One of their big focuses is minimizing contact and in-person appointments. By doing that, Bethune said it limits the number of chances a cancer patient could be exposed to the virus. All patients are called in advance of their appointments to ensure they’re not showing any COVID-19 symptoms.
The pandemic has also pushed the cancer care department to expedite changes that were already in the works. Doctors are meeting with their patients virtually as much as possible.

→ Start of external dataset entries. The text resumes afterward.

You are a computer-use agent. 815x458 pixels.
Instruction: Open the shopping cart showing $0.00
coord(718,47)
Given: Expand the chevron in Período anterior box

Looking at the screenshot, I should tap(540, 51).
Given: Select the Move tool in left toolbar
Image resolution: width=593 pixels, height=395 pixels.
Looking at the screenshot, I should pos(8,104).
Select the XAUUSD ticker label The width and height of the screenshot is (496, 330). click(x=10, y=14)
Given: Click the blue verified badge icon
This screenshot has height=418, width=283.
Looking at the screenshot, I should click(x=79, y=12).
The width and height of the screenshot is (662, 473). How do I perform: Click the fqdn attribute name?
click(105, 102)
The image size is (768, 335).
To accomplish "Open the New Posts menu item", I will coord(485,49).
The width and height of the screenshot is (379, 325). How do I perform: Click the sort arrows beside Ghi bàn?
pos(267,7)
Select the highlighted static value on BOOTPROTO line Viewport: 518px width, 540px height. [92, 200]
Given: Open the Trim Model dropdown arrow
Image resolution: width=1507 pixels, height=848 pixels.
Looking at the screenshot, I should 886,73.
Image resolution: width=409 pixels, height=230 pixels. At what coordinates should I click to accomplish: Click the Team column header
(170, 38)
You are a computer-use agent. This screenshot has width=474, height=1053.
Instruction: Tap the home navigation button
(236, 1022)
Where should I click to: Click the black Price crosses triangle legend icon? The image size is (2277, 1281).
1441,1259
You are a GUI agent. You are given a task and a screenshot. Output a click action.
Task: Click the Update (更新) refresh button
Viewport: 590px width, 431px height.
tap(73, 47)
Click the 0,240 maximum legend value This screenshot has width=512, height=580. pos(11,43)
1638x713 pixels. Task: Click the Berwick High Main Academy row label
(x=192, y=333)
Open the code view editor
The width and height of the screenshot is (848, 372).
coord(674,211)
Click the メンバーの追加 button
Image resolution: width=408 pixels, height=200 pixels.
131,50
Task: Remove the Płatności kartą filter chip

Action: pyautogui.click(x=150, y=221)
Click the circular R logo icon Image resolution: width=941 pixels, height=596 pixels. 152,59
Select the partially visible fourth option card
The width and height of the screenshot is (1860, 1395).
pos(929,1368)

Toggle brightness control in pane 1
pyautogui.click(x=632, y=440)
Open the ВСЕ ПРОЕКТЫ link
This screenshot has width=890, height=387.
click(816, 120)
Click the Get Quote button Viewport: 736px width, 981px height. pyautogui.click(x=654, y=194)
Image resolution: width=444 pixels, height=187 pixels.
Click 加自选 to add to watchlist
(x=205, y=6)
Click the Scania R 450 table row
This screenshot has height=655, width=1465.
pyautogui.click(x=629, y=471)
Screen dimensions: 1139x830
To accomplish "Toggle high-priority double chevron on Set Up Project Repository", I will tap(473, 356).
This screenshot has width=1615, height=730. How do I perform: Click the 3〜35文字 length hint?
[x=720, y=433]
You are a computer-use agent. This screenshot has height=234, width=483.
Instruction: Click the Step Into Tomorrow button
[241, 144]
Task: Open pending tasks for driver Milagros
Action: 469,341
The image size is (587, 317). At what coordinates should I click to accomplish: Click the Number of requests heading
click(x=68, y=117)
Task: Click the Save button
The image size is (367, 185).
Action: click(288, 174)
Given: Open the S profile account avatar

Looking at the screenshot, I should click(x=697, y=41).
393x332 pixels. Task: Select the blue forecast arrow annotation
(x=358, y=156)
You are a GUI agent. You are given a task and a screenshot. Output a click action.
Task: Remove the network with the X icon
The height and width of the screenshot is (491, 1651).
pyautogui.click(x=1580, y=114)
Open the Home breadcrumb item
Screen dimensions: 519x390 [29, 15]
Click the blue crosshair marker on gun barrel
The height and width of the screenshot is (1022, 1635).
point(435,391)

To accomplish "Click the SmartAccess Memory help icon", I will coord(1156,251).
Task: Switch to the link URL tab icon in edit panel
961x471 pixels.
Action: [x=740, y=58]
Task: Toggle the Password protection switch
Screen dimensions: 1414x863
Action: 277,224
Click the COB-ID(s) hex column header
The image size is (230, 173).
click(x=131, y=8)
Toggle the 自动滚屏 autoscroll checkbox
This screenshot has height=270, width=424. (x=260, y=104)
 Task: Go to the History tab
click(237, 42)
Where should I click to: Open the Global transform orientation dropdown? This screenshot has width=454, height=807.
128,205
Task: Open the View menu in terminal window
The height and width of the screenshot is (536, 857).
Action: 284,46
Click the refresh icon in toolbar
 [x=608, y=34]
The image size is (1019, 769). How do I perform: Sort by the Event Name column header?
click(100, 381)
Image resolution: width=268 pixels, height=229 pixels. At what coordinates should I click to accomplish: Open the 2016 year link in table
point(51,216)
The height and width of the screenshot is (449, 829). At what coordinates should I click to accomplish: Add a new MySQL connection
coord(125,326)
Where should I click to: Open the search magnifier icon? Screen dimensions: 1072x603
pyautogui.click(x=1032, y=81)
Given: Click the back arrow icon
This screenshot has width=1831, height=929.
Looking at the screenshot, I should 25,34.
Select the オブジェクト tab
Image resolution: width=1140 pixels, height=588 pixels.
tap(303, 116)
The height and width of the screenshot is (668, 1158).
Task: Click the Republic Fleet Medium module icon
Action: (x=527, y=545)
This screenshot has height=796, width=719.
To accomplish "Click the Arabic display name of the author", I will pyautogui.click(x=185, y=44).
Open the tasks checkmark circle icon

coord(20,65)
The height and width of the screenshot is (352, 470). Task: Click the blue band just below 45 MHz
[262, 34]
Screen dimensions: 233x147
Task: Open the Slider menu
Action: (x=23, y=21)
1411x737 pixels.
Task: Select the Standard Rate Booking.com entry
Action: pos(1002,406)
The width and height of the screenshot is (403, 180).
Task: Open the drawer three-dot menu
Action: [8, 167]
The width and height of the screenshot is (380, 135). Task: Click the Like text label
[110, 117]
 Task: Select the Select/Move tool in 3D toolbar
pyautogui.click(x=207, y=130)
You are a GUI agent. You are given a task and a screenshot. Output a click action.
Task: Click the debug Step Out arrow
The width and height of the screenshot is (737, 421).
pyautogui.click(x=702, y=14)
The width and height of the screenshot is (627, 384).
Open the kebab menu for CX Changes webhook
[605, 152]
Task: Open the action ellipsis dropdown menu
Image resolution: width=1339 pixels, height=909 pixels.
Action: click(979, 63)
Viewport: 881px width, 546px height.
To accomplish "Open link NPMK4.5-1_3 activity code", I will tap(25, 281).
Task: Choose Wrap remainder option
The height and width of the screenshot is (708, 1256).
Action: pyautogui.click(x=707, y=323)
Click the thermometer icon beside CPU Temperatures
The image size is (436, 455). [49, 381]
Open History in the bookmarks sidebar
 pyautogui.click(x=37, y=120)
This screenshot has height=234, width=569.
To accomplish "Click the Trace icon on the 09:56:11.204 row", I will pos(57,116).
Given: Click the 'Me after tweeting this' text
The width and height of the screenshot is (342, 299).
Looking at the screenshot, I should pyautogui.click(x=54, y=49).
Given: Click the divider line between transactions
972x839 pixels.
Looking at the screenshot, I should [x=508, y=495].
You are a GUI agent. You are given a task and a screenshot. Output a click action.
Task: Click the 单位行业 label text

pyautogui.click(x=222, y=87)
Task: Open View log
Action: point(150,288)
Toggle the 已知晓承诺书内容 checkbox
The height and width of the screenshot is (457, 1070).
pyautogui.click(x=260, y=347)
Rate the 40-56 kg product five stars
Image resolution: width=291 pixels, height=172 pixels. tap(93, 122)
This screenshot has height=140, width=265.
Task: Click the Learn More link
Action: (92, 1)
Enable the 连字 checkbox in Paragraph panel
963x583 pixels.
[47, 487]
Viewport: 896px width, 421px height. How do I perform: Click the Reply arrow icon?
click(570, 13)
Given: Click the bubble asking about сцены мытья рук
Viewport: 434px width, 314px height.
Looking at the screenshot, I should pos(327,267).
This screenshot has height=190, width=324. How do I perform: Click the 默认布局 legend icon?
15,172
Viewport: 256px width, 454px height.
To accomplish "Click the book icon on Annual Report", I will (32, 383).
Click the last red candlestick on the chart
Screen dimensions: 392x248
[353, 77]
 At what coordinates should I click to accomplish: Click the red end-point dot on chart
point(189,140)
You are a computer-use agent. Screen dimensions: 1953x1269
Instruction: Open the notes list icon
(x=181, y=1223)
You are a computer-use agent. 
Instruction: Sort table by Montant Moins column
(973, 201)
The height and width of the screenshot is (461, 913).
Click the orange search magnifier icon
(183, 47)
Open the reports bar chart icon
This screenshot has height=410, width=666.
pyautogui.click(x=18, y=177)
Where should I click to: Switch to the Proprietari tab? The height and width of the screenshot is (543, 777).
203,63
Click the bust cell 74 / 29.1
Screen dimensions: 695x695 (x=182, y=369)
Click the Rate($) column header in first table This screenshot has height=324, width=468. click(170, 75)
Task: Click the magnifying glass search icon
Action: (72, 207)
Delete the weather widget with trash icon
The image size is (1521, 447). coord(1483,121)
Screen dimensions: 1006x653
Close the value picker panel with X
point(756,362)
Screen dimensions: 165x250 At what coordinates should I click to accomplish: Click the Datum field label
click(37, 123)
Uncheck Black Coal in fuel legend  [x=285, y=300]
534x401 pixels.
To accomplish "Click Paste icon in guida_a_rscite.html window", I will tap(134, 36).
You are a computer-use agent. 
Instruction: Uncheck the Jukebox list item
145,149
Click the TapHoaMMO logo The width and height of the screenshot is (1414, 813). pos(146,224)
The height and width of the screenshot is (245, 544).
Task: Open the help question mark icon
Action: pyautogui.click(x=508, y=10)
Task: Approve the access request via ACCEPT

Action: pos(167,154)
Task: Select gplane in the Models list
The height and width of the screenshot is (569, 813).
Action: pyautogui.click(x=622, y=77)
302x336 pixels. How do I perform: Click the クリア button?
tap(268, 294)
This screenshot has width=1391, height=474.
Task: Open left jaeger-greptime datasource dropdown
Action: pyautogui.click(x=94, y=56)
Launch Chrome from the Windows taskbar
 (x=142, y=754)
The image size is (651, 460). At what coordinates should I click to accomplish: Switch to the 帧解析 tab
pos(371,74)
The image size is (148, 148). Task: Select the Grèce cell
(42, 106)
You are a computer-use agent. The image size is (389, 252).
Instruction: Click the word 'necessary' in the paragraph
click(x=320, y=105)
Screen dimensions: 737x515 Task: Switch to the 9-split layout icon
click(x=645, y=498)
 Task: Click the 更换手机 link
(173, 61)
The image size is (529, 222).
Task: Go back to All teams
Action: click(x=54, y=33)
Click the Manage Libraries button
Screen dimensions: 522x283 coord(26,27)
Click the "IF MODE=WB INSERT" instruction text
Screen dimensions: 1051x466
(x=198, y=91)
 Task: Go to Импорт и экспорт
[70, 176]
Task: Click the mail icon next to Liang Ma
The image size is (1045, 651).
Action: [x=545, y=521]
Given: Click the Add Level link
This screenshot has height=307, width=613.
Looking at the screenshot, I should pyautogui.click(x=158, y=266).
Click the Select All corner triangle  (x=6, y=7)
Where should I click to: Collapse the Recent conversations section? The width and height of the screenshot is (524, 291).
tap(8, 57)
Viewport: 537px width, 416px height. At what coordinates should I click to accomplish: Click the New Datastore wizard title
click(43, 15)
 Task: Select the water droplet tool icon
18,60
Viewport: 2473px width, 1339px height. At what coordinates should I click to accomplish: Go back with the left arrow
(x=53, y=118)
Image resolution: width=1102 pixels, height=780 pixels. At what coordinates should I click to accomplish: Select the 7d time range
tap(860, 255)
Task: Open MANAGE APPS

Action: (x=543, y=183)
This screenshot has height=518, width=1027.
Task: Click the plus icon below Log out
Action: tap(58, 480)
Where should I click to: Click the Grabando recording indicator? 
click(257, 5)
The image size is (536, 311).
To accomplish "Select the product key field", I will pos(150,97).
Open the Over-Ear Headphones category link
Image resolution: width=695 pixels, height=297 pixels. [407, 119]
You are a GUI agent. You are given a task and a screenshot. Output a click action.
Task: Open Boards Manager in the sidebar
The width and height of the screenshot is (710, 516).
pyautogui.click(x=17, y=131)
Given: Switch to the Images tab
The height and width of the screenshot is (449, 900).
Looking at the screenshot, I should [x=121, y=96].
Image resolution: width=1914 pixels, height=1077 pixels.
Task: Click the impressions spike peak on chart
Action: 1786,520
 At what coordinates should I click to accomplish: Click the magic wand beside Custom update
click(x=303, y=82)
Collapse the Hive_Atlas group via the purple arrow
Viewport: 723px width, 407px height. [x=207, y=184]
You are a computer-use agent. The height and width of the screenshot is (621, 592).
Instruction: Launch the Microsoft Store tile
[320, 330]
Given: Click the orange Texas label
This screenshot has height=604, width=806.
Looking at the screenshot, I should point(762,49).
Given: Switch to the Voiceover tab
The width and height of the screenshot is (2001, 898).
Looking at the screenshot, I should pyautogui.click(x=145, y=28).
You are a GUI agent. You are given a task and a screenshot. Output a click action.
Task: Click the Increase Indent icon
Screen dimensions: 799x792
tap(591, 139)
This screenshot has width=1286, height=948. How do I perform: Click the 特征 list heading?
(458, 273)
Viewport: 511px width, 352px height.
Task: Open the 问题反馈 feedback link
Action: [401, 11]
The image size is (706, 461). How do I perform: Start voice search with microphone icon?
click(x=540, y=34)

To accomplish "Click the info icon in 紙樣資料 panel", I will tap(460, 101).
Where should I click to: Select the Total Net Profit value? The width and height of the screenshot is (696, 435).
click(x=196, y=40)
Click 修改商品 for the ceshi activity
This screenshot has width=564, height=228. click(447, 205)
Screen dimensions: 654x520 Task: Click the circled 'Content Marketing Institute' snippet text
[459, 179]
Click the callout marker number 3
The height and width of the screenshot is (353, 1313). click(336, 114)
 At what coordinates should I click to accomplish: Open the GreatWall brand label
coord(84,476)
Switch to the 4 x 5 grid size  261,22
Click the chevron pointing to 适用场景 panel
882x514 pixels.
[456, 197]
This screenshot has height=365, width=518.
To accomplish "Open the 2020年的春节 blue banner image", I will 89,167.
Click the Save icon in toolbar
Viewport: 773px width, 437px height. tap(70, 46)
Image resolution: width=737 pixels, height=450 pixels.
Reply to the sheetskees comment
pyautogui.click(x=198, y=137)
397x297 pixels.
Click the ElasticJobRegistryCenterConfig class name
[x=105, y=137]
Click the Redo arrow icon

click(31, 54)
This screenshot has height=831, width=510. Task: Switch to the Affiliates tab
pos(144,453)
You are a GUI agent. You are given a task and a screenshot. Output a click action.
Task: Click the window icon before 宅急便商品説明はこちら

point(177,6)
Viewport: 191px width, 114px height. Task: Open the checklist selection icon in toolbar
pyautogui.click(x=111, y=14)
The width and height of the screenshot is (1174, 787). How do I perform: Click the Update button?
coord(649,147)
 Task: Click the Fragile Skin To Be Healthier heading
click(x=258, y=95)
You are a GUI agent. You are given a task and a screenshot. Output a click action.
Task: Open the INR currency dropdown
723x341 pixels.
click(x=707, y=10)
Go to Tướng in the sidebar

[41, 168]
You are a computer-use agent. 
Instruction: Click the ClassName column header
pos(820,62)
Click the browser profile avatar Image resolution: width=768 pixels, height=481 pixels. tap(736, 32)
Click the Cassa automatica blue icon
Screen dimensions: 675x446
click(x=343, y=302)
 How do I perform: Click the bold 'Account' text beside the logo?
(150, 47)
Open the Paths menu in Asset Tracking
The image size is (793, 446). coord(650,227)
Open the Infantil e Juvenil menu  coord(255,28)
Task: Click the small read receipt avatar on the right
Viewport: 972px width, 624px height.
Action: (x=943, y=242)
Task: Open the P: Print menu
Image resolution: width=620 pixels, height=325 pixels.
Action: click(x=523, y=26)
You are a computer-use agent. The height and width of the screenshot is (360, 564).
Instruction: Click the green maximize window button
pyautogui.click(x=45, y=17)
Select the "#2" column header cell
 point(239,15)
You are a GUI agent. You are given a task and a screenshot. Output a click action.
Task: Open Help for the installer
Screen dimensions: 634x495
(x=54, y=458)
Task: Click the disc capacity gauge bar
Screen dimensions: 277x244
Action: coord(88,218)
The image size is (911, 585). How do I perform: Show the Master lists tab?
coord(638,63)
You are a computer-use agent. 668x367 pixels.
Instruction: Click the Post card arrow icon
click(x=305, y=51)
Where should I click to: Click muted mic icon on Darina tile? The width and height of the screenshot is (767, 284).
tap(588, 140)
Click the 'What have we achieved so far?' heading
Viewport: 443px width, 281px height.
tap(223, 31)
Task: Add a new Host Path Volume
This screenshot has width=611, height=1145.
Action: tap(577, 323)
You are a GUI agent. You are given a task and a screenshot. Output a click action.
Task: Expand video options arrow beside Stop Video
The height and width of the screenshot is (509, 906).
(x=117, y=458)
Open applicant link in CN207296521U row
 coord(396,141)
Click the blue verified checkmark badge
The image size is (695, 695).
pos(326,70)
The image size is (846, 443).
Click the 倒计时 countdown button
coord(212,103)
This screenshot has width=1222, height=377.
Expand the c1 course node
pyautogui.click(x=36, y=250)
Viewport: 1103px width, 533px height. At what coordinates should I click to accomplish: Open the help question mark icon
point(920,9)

Cancer patients have compromised immune systems, putting them at an extremely high risk of developing serious medical complications if they contract COVID-19, said Dr. Drew Bethune, the medical director of the Nova Scotia Health Authority’s cancer care program. (Steve Lawrence/CBC)
The radiation program was testing a new treatment model called hypofractionation.
“It’s higher doses per fraction and with our new high-precision radiotherapy machines, it’s possible to do that,” Bethune said. “We’re doing this cutting-edge therapy now and we were doing that before the COVID-19 pandemic, but we’re accelerating it.”
Bethune said the department has meetings on a daily basis to see if changes will be implemented. All updates are posted on the Nova Scotia Health Authority’s website.
One of the changes will mean patients cannot bring a support person to their appointments, unless it’s an initial appointment where they’re receiving a diagnosis.
Patients who are having treatments such as chemotherapy will have to use digital devices to connect with their loved ones.
It’s unclear when the changes will be reversed.
Bethune acknowledges the changes are hard, and even said the visitation rules are draconian, but they have no other option.
Kelly Cull is the Atlantic director of public issues for the Canadian Cancer Society. She says the organization is busier than it has ever been. (Robert Short/CBC)
He’s asking for patience as they continue to make difficult decisions and said physical distancing has played an important role in protecting the lives of Nova Scotians, especially cancer patients and front-line health-care workers.
The Canadian Cancer Society said it has seen a 25 per cent increase in the number of people asking for advice and support.
“That raises lots of questions and concerns around, ‘What does this mean for me? What does this mean for my diagnosis?’ Is this becoming the sort of collateral damage of COVID-19?” said Kelly Cull, the Atlantic director of public issues for the Canadian Cancer Society.
‘Such a difficult time for all of us’
She said health-care workers have had to make “impossible” decisions in the last few weeks.
“There are no good solutions here,” she said. “This is such a difficult time for all of us, but for people who are living with cancer, there’s just a different and particular level of vulnerability.”
She said the organization is busier than it has ever been, trying to provide as much phone and online support as possible.
“We’re doing our best to reduce anxiety and limit those feelings of isolation in these really challenging times,” Cull said.
There are more than 400 confirmed cases of the coronavirus in Nova Scotia.